Sampson stayed in Charleston into 1971. During the first three months of the new year, she operated in the vicinity of the British West Indies; then prepared for overseas movement. On 9 April, following exercises and type training, Sampson steamed out of Charleston, passed Fort Sumter, and headed for the Mediterranean. She cruised with the 6th Fleet for six months, participating in exercises with both American and NATO forces. By 16 October, the guided missile destroyer was back in port at Charleston. She spent the rest of 1971 preparing for regular overhaul.

For four months, from 4 January until 4 May 1972, Sampson underwent the first Compressed Regular Overhaul ever attempted on a DDG. From mid-May until 9 July, she was underway for post-overhaul trials, exercises, and refresher training. She was in Charleston during the period 9 July to 18 August, at which time Sampson stood out for her new home port, Athens, Greece. She stopped at Rota, Spain, ten days later and entered Phaleron Bay on 3 October. The guided missile destroyer remained in the Mediterranean, home ported at Athens, Greece throughout 1973 and into 1974. In April 1974, she was in port at Athens.

In 1973 she was dispatched to and docked in Tunis, Tunisia where she provided communication link for Helos of USS Forrestal for the Medjerda River flood. During 1973 she visited Barcelona, Spain, Palma de Majorca, Naples Italy, Mikonos, Crete, Istanbul, Turkey, and Villa France. She met the Soviet Black Seas fleet at the straits of Bosporus during the 1973 Israeli/Arab war.

===1980s===
Sampson underwent a major overhaul in the Portsmouth shipyard during 1980–81. In November 1982 Sampson deployed to the Persian Gulf and later the Mediterranean.
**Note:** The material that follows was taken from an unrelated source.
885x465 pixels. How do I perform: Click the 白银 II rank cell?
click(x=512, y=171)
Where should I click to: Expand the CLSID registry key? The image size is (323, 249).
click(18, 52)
After transiting the Suez canal and Red Sea, the Sampson shadowed the Soviet carrier Minsk & cruiser Tashkent in the Indian Ocean, and made port calls in Djibouti, and in Karachi. Sampson was on station off Beirut when the US Embassy was bombed. The ship returned to Mayport, FL in May 1983. From October to December of that year, Sampson was deployed in the eastern Caribbean in support of Operation Urgent Fury.

===1990s===
On 7 August 1990 the Sampson deployed with the USS Saratoga battle group in support of Desert Shield/Storm. Once there the Sampson performed the final Adams class guided missile destroyer deployment as a unit of the Maritime Interception Force, conducting the first boarding and search of a merchant on 28 AUG 1990, during OPERATION DESERT SHIELD and the first diversion of a ship with prohibited cargo. After conducting the first-ever exercise ASROC shot in the Red Sea, USS SAMPSON operated with ships of various NATO navies conducting surveillance and protection of shipping in the approaches to the Suez Canal.

===Decommissioning===
Sampson was decommissioned on 24 June 1991 exactly 30 years after commissioning, stricken from the Naval Vessel Register on 20 November 1992 and sold for scrap on 25 July 1995. Sampson was repossessed by the US Navy on 14 March 2000 after the scrap yard failed to dismantle the ship in a timely manner. On 10 February 2003, the Navy issued a contract to Metro Machine of Philadelphia, Pa to dismantle Sampson for $2,900,000. Sampson was completely dismantled on 15 October 2003.